We thank the Referee for this important suggestion. Therefore, a statement explaining the pathology induced by A53T mutation of asyn has been added in the introduction for non-expert readers.

Comment #4:

Figure 1. It could be useful to add representative pictures of x-rhod1 and fluo-3am.

Answer #4:

As requested by the Referee Figure 1 has been modified by adding representative pictures of x-rhod1 and fluo-3am.

Comment #5:

Figure 1 caption. Panels B and C reported that primary astrocytes are derived from “mouse pups (1 DIV)”. It is not clear whether the astrocytes have been cultered for 1 day in vitro or 1 DIV is refered to pups 1 day old (the same for Figure S1), in case please correct. Moreover, the statistics should report the astrocytes as well.

Answer #5:

We apologize for the lack of clarity in the caption of figure 1. In the revised version of the manuscript  the caption has been modified according to the referee’s suggestion. The same for the figure S1.

Comment #6:

Figure 2. The wb in panel B should be replace with less exposed and clear picture in order to better appreciate the NCX3 reduction.

Answer #6:

We apologize for the picture in Panel B of figure 2. In the revised version of the manuscript the figure in panel B has been exchanged with a clear and less exposed picture n order to better appreciate the NCX3 reduction.

Comment #7:

Paragraph 2.3. It is not clear why the neuroinflammation has been evaluated only in 16 month-old mice.

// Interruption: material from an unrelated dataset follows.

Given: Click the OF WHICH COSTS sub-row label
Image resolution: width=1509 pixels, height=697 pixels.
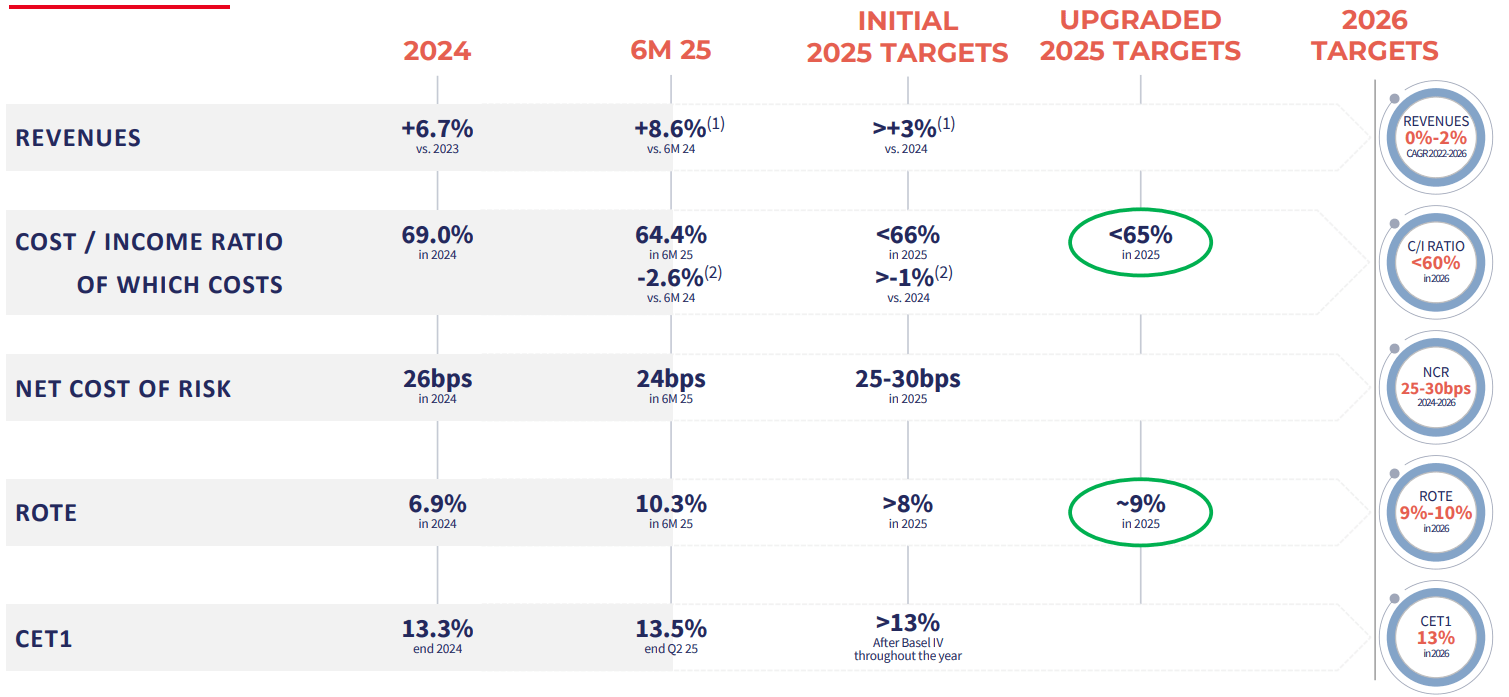Looking at the screenshot, I should (180, 285).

It would be interesting to understand whether the inflammation and mitochondrial dysfunction appear in earlier or later time point respect to neurodegeneration.

Answer #7:

We thank the referee for this important suggestion that has been addressed in the new version of the manuscript both in the results' and in the discussion' sections.

 Comment #8:

Figure 4. The wb of IL1beta in the midbrain should be replaced with clearer picture.

Answer #8:

We apologize for the resolution of the images reported in Figure 4. In the revised version of the manuscript, we provided a higher resolution image

 Comment #9:

Please verify the symbols in methods (actin and tubulin at the end of wb description, asyn at line 369).

Answer #9:

As suggested by the Referee we verified and corrected the symbols in the methods’ section

Comment #10:

Please describe the meaning of (Ca2+)i, (Ca2+)m and (Ca2+)c (in the methods) and keep consistent throughout the manuscript.

Answer #10:

As suggested by the referee we described the meaning of (Ca2+)i, (Ca2+)m, and (Ca2+)c (in the methods) and kept it consistent throughout the manuscript.

Author Response File: Author Response.docx

Round 2

Reviewer 1 Report

The authors have satisfactorily responded to all my questions and made the necessary changes to the manuscript.
This reviewer considers that the revised version of the manuscript appears to be good and ready for publication in the present form.